TASK LIST
1) What figures written as numerals appear in the passage on the BC injury award? List each one.
2) Write out the part of the passage on the BC injury award between "In what is one" and "motor vehicle collision.", inclusive.
3) Do these statements agree with the passage on the BC injury award? Answer yes or no for each, and quote the deciding words.
(a) The plaintiff was 27 years old when she was injured.
(b) The driver of the tractor trailer was found entirely responsible for the crash.
(c) The reasons for judgement were released by the BC Court of Appeal.

In what is one of the biggest personal injury trial awards in Canadian History, reasons for judgement were released today by the BC Supreme Court, Vancouver Registry, assessing losses and damages of over $5.5 million dollars as a result of a BC motor vehicle collision.
In today’s case (MacEachern v. Rennie) the Plaintiff suffered a “severe brain injury when her head struck a passing tractor-trailer…in Surrey, BC. She was 27 years old at the time. “. The court found that as a result of her serious injuries “she will now require care for the rest of her life. ”
The trial was hotly contested and went on for many months starting back in March of 2009 (You can click here to read my archived posts documenting some of the contested interlocutory trial applications) Ultimately the driver of the tractor trailer was found 80% responsible for the crash for not keeping a proper lookout. The Plaintiff herself was found 20% at fault for “making the careless decision to proceed (around a pickup truck) when she did, instead of waiting for traffic to clear“.

STUDY MATERIAL
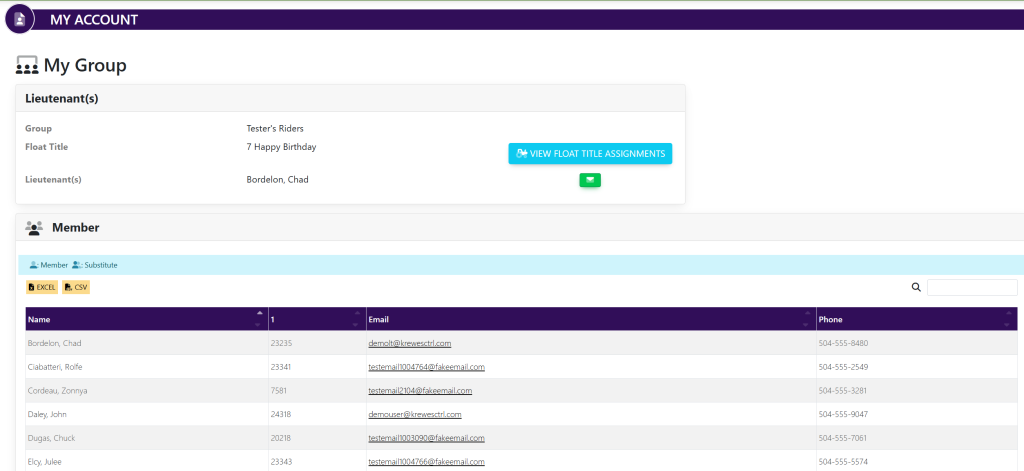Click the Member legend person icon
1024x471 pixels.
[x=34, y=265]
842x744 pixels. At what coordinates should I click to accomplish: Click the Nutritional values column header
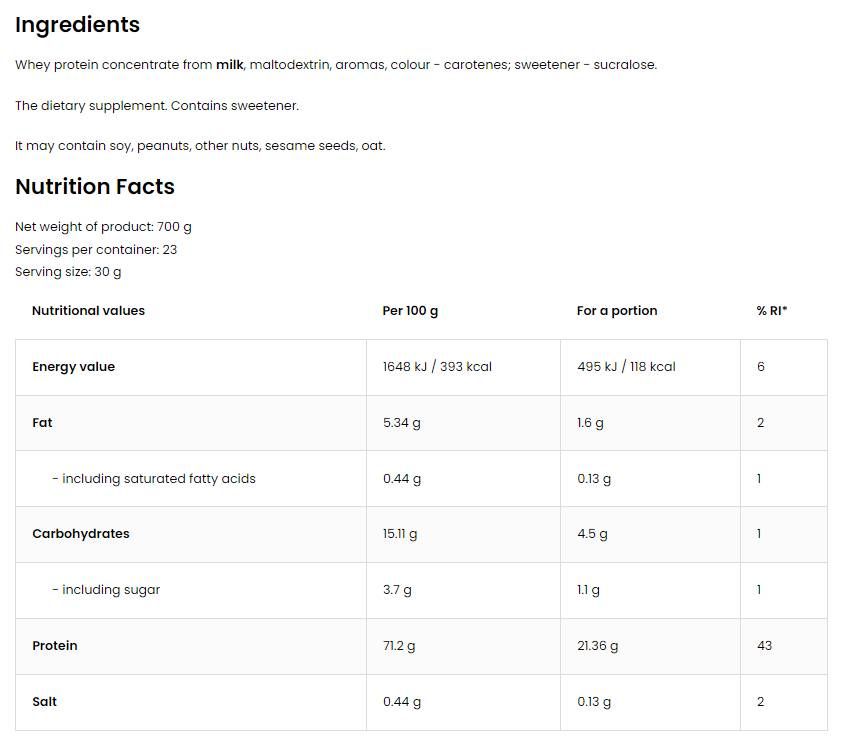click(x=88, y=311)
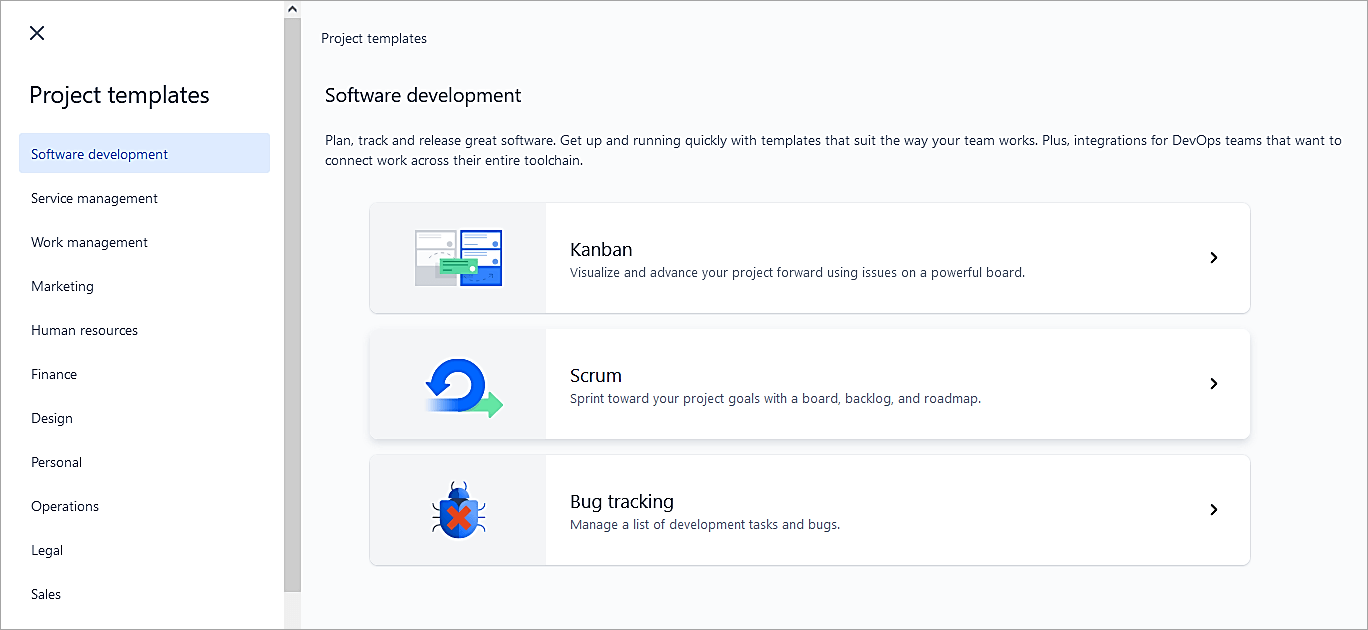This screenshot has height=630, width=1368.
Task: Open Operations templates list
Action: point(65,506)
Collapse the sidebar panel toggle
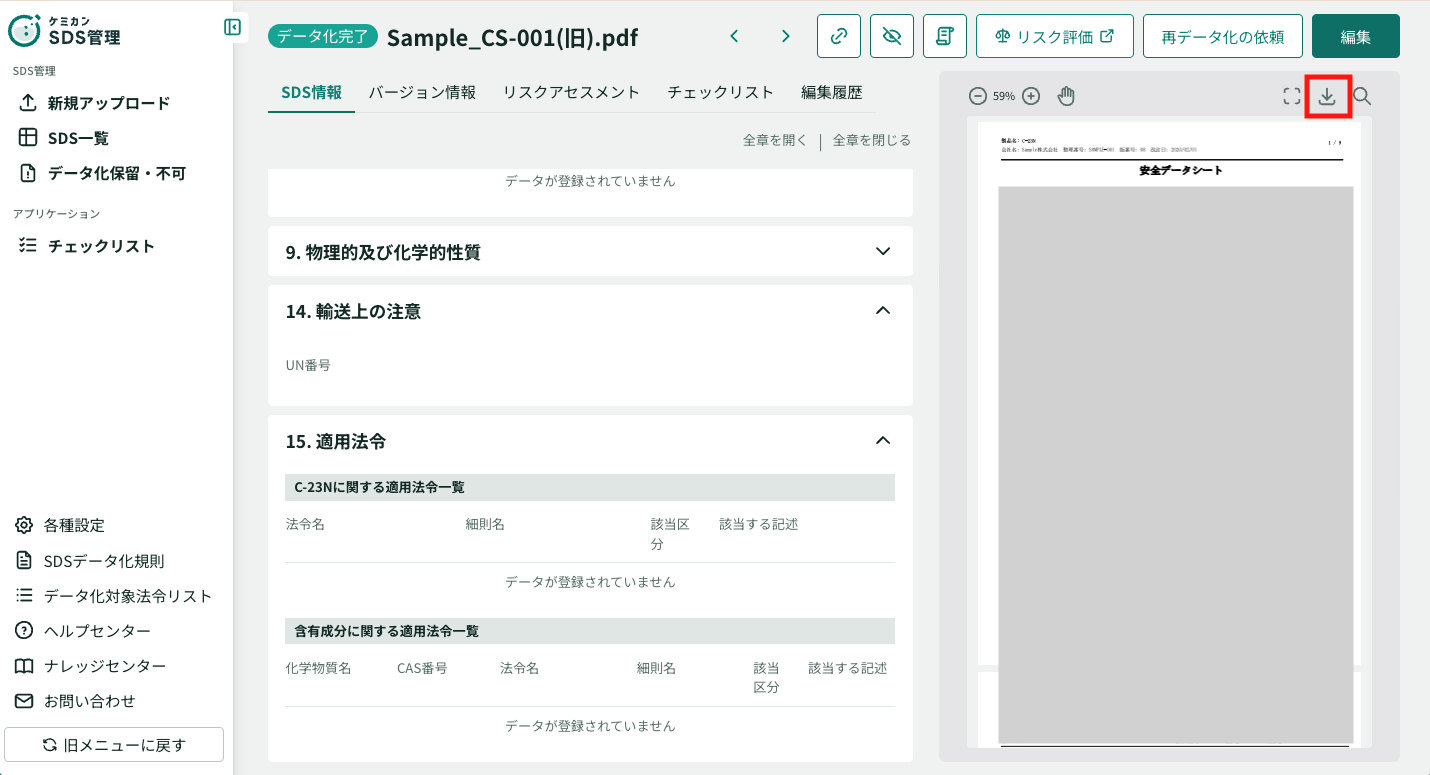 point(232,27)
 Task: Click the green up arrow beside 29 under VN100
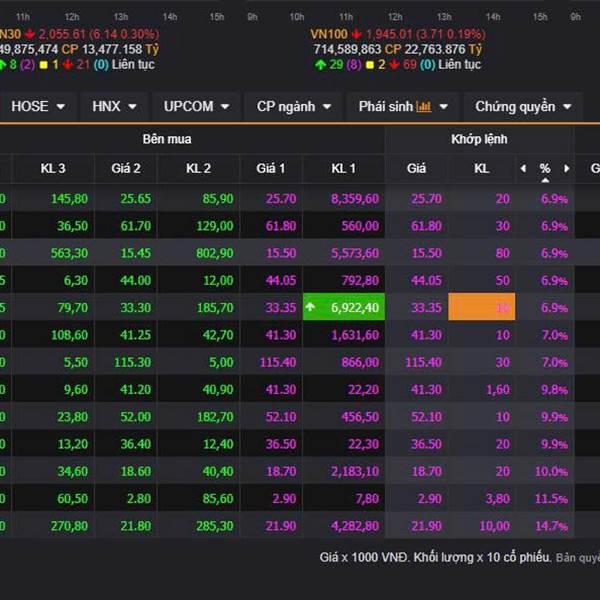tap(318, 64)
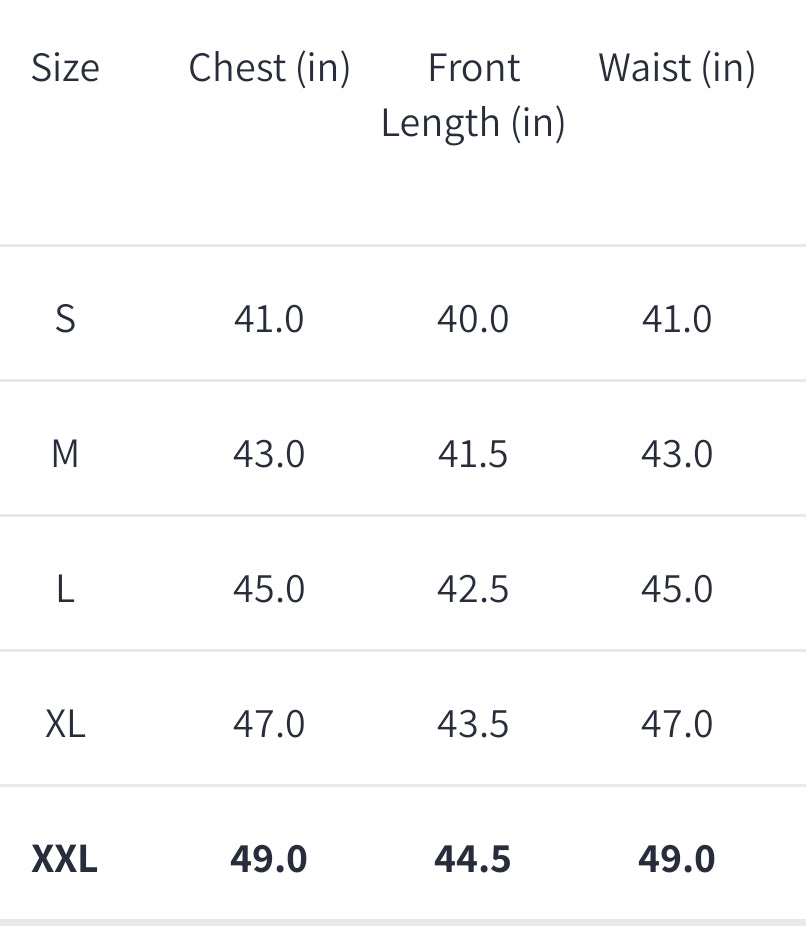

EXERCISE RESULTS
1)
$5.5 million
27
2009
80%
20%

2)
In what is one of the biggest personal injury trial awards in Canadian History, reasons for judgement were released today by the BC Supreme Court, Vancouver Registry, assessing losses and damages of over $5.5 million dollars as a result of a BC motor vehicle collision.

3)
(a) Yes: "She was 27 years old at the time."
(b) No: "the driver of the tractor trailer was found 80% responsible for the crash"
(c) No: "reasons for judgement were released today by the BC Supreme Court"